# Can we approximate a smooth function by a continuous and nowhere smooth function uniformly?

From Stone-Weierstrass approximation theorem we know that we can approximate a continuous(no matter differentiable or not) by a polynomial function uniformly within a compact interval domain. But,can we approximate a smooth function by a nowhere smooth continuous function uniformly?

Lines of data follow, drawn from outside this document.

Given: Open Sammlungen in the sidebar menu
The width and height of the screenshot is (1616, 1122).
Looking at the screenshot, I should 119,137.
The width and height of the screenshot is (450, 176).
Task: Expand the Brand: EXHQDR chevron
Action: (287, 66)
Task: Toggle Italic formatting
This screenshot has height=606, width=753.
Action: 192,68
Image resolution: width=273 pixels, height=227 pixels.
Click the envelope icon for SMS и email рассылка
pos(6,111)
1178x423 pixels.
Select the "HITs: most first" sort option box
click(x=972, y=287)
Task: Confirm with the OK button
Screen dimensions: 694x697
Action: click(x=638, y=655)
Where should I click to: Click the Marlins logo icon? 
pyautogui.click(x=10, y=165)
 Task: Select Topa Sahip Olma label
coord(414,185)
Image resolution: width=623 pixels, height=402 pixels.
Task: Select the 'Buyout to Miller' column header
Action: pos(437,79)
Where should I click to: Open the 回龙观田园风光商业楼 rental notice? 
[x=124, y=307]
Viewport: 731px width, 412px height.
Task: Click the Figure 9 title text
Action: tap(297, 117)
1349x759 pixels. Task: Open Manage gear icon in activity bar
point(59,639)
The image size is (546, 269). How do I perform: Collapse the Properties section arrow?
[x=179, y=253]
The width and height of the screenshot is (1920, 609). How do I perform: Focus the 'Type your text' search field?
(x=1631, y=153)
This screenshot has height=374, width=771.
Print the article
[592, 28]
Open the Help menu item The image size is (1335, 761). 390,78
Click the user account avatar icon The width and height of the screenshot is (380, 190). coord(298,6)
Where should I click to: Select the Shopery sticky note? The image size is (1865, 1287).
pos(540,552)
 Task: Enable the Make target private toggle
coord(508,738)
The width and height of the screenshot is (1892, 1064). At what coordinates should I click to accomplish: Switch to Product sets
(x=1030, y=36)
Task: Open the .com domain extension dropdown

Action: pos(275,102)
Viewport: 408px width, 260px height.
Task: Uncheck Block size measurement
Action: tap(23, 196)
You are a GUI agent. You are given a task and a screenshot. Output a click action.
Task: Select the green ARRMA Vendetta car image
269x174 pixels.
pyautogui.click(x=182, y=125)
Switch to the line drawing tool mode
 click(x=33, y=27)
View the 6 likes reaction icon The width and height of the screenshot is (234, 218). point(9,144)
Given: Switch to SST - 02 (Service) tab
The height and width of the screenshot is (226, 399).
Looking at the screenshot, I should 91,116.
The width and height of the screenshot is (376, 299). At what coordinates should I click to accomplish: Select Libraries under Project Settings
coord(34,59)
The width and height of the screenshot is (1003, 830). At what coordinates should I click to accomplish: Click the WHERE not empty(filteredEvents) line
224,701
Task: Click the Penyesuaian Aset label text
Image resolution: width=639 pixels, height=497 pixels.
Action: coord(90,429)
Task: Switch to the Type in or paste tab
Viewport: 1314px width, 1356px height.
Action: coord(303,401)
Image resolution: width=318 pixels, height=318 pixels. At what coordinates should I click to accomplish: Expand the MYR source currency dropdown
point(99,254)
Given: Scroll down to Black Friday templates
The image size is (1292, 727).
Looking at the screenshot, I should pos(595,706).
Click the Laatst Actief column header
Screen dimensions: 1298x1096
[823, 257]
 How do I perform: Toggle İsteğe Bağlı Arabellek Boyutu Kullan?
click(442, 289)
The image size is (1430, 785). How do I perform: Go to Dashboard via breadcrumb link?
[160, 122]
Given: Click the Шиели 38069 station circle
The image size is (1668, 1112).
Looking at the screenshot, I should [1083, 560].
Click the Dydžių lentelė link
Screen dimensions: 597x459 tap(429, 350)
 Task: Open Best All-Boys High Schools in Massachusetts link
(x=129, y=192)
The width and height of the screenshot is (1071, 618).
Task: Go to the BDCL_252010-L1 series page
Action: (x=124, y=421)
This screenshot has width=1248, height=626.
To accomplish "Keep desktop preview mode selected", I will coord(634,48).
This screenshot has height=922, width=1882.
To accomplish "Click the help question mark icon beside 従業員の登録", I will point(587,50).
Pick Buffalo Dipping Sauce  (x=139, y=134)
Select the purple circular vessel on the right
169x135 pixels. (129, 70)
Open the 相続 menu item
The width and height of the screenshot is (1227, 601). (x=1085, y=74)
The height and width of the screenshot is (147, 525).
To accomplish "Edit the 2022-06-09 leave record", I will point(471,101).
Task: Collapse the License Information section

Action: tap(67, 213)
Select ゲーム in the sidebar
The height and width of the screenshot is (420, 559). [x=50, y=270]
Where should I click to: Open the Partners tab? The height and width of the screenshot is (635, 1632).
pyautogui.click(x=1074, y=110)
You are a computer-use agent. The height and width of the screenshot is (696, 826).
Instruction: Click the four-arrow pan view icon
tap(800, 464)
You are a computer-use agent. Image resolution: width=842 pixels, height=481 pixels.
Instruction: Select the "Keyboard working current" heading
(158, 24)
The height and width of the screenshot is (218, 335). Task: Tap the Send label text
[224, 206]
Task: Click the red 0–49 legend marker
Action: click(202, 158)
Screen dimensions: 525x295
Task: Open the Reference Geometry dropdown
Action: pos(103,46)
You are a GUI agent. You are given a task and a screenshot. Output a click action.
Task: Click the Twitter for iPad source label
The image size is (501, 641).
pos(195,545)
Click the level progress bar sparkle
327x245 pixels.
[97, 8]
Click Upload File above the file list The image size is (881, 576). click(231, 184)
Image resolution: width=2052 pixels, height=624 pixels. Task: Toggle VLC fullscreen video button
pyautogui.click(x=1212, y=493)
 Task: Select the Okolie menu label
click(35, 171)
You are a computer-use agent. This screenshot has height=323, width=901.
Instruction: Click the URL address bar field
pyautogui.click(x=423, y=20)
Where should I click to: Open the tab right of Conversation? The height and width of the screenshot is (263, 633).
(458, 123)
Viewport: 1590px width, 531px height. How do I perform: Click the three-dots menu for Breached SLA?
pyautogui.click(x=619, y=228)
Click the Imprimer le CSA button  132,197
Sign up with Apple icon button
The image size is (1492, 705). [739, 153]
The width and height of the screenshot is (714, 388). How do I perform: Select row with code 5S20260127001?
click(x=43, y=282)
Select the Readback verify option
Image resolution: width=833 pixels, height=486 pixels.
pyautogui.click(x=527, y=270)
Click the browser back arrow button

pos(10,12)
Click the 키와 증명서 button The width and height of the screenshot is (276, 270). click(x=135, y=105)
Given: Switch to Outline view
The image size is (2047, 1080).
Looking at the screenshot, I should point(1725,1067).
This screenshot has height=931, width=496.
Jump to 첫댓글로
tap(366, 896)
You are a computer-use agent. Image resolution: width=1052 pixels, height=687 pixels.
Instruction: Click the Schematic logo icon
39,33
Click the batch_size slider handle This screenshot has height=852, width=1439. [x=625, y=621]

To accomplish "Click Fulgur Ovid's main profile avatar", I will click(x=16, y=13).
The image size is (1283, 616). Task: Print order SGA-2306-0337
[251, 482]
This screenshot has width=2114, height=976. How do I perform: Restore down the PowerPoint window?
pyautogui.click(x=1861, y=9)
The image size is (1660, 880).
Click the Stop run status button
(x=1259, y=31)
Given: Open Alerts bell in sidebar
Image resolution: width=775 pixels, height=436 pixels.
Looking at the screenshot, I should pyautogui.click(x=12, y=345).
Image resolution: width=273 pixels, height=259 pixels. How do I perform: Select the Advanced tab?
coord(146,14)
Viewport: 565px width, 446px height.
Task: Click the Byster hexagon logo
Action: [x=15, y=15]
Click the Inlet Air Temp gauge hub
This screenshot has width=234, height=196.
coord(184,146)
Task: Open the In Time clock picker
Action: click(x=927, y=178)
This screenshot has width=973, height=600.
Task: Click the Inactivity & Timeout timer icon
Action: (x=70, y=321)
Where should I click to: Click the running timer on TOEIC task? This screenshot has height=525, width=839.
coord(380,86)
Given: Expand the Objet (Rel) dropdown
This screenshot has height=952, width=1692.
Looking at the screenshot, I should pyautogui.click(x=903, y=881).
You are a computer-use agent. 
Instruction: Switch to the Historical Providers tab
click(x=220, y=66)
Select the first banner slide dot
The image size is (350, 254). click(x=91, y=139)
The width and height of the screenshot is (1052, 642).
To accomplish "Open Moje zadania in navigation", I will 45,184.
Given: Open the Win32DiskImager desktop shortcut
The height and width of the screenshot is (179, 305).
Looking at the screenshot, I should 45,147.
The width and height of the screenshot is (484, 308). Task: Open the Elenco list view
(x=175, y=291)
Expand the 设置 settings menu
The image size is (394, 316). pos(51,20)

• The question in the title is different from the question in the question body – Alessandro Codenotti Aug 18 at 14:19
• thanks for noticing,I have changed it. – user685348 Aug 18 at 14:33
• Can you construct a continuous bounded nowhere smooth function ? – reuns Aug 18 at 14:41
• Nowhere differentiable functions are dense in the space of continuous functions. – Matt Samuel Aug 18 at 17:59

Yes. Let $$g:[-1,1]\to\mathbb{R}$$ be a given smooth function. Let $$g_n:[-1,1]\to\mathbb{R}$$ be a sequence of polynomial that converges uniformly to $$g$$ and let $$h:[-1,1]\to\mathbb{R}$$ be a bounded nowhere differentiable function. Then the sequence $$v_n (t)=g_n (t) +n^{-1} h(t)$$ is a sequence of nowhere differentiable functions that converges to $$g$$ uniformly.